3丁目


2番地





 道徳は社会に生きる限りはどうしても必要だと思います。

 人を殺していけないとか、他人の物を取らないとかいった基本的なことは、社会全体の了解事項でないと、誰も幸せに生きることはできません。ですが、この道徳というのも、人によっていろいろと考え方があるようです。テレビでも、どちらが道徳的なのかで議論する番組もあるようです。

 ということは、道徳と一言いっても、それぞれに考え方が違うわけですから、こんな時どうしたらいいの?、というような事が頻繁に起きるという事になると思います。

 ある時、こんな事がありました。ある小学校でのことです。ある先生は一年生の子供達に対して、誰かが忘れ物をした時は、他の人は貸したりしないようにと教えたそうです。その話を聞いた私は、理由はおそらく、まだ一年生の場合は、きちんと時間割りをして忘れ物をしないで学校に行く、ということが一つの立派な教育目標だからだろうと思っていました。

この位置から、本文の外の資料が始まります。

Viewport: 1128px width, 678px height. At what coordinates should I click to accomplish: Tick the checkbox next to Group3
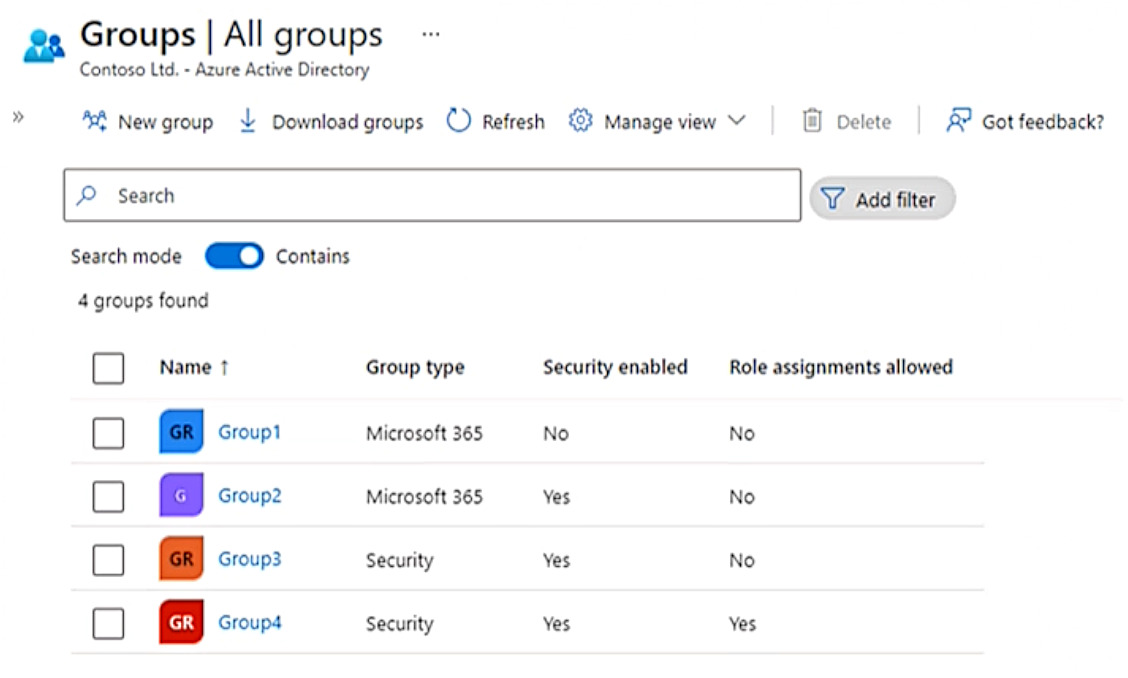coord(108,560)
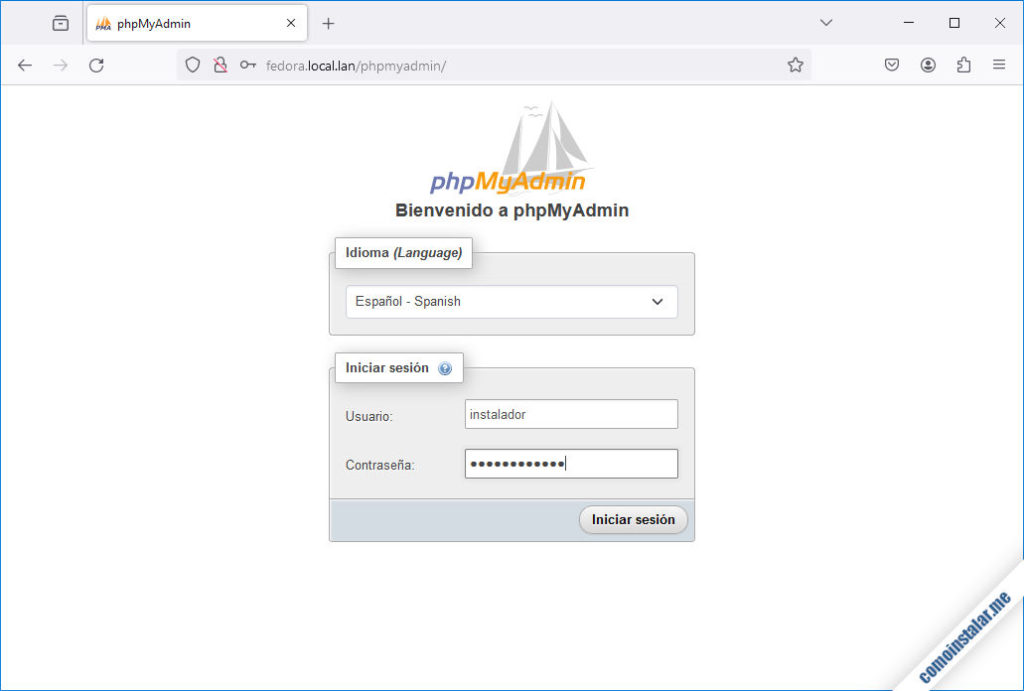Click the Firefox View icon
The width and height of the screenshot is (1024, 691).
[x=60, y=22]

 ところが、しばらくしてその学校で授業参観日があり、道徳の授業があったそうです。その時に、同じ先生が教科書にしたがって、生徒達にこう言われたそうです。 

 「他の人が何かなくしたり、忘れたりして困っている時には、貸してあげることが善い事です。」と。

 それを聞いたあるお母さんは、「いつもと反対の事を言っている、これじゃあ、子供が混乱する。」と首をかしげたそうです。

 道徳って難しい、私は思わず苦笑いしてしまいました。